Mais pour moi, la palme, c’est quand même m’sieur Pujadas. D’abord, si c’est lui qu’a eut l’idée, chapeau ! Et si en plus, c’est lui qui a écrit tous les textes … Vous croyez pas ?
Mais même sans ça, quand j’ai compris que c’était une mise en scène, j’ai regardé l’émission en replay, en entier, pour être sûr de ne rien rater. Et bien, oui, je dis, le plus fort, c’est m’sieur Pujadas ! Comment il l’a jouée, la scène avec Monsieur Torreton, trop bon ! Monsieur Torreton aussi, il a été bien, mais lui, c’est plus facile, il joue un gentil, et dans la vraie vie, c’en est un, gentil, charmant, cultivé, intelligent, c’est quand même plus facile que le rôle de M’sieur Pujadas, qui lui doit jouer un type abject, méchant, vicieux, c’est pas facile d’être comme ça à contre-nature, mais il a été magistral ! Le moment où il fait semblant de détester Monsieur Torreton parce qu’il ne dirait pas ce qu’il aurait du dire, je me suis laissé prendre ! le regard de haine qu’il lui lance, trop fort ! j’aurais juré qu’il le détestait vraiment !

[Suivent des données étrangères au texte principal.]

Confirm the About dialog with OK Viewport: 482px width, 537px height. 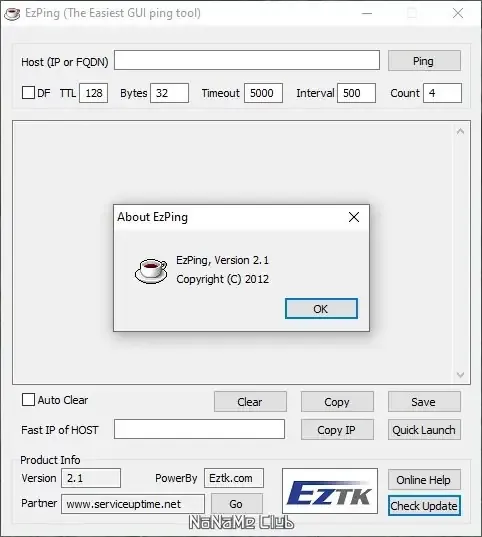(321, 309)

Ah moi je dis : ça mérite un Molière ! Et en plus, il sait prendre des risque, m’sieur Pujadas, hein ? Il n’a peur de rien ! Parce que, aller chercher un acteur comme Monsieur Torreton sur son propre terrain ! Pour lui donner carrément une leçon de théâtre ! C’est pas donné à tout le monde ! Faut oser !
Et puis quelle efficacité ! Vous avez vu l’enquête du Point, comment Jean-Luc Mélenchon se retrouve seul en tête, oui, je sais c’est pas un sondage, mais rappelez-vous, en 2005 tous les sondages disaient « A part quelques énergumènes, les Français vont dire OUI à une très large majorité ». Ah M’sieur Pujadas, vous l’avez sacrément nettoyé, le paysage politique ! Bon, tout ce que je dis là, en dévoilant votre stratégie, j’espère que ça va pas nuire à votre carrière. Remarquez, je pense que cela vous importe peu, puisque vous croyez à la victoire de M’sieur Mélenchon.